We live in a day of unrestrained violence. Children are snatched
from homes or slain at school. Bombs and missiles are exploded in public
places. There is war and there are rumors of war. No community, no
race, no nation is immune to nor protected from a growing culture of
violence. More than ever, we need to learn a different way, for the
path we're following has led us into a dark and dangerous
wilderness.
I like the way of Khamisa and Felix. One deadly evening in 1995,
14-year-old Tony Hicks shot and killed a 21-year-old college student
and pizza deliveryman. Tony and several other gang members ordered
pizza and, when it was delivered, Tony was told by his gang to
shoot the young man who delivered the food, Tariq Khamisa.
Tariq's father Azim was enraged at the senseless killing. "There's
something really wrong with a society where kids kill kids," he
spat. He was angry at the kids, but he was even more upset with a culture
that breeds so much violence.
Shortly after his son's death, Azim heard from a gentleman named
Ples Felix. Ples was Tony Hick's grandfather. Azim invited Ples to his
home and the two men shared their mutual grief and heartache. They
also decided to do something. "I realized that change had to start
with me," Azim reasoned. Therefore, though he may have wanted
revenge, Azim Khamisa chose a different way to respond to his son's
death.
What happened? Azim Khamisa toured the United States with Ples
Felix, the grandfather of his son's killer.

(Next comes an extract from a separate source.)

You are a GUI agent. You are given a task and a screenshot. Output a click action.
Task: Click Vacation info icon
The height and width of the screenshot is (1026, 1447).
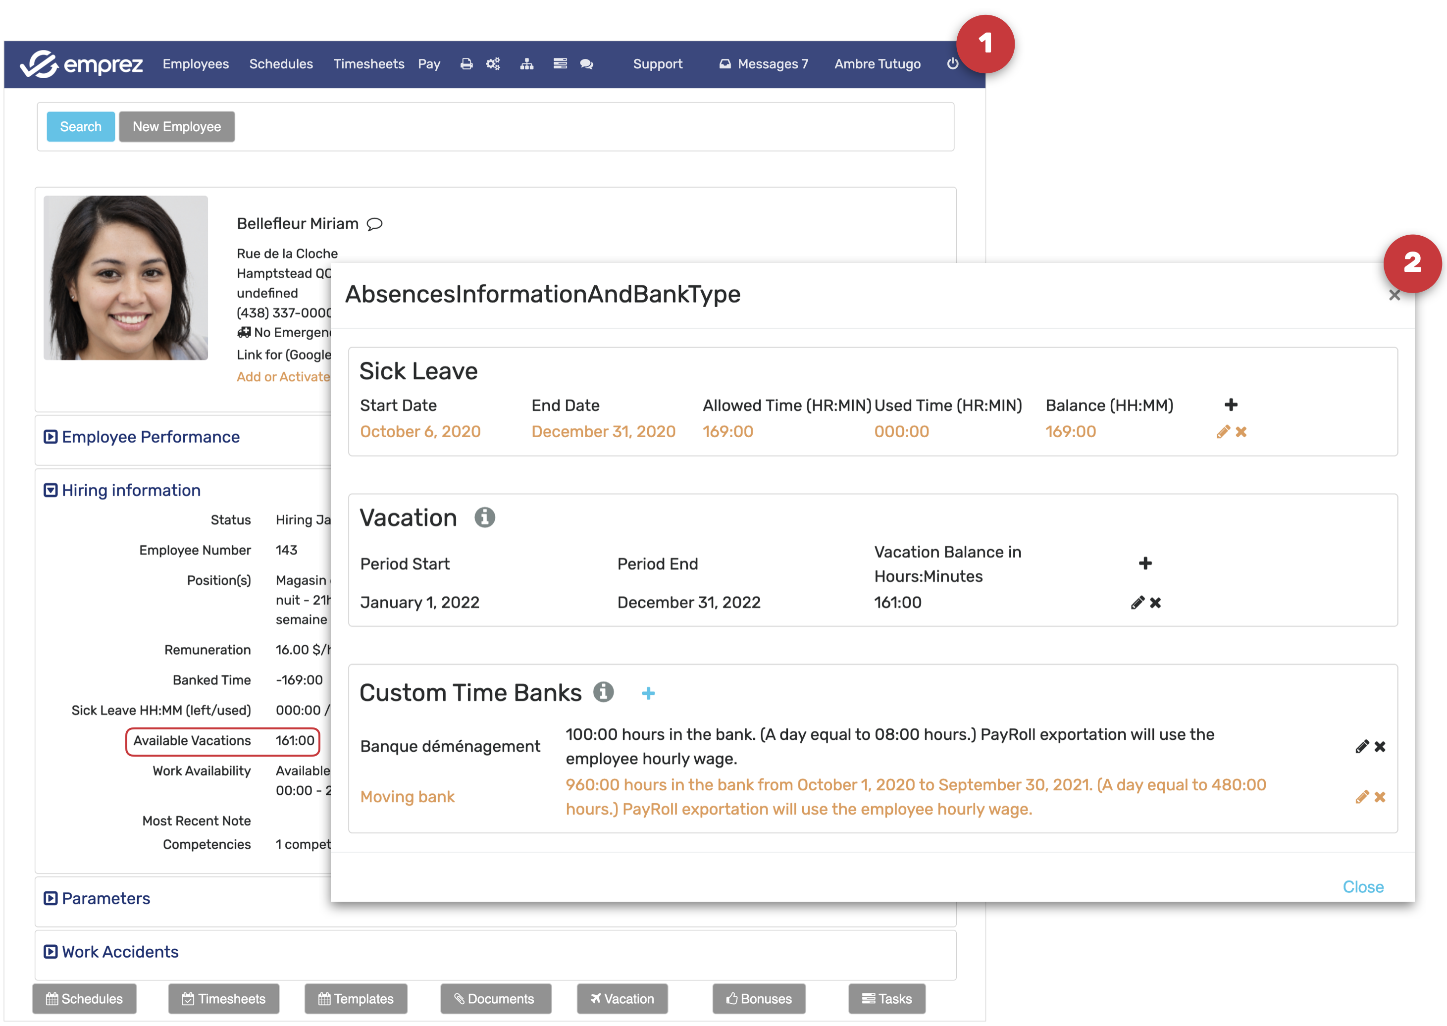pos(485,517)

The two men visited schools
with a message of nonviolence. They told the story of Tariq and Tony --
one child dead and the other in prison. And in a culture of
violence, these two men of peace change lives -- by changing the attitudes of
young people.
Martin Luther King, Jr. said that we do not start living until we
can rise above the narrow confines of our individualistic concerns to
the broader concerns of all humanity. If that is true, then these two
men are helping the rest of us to truly live. They're showing us a
better way. And if we listen and learn, I believe we'll all be saved.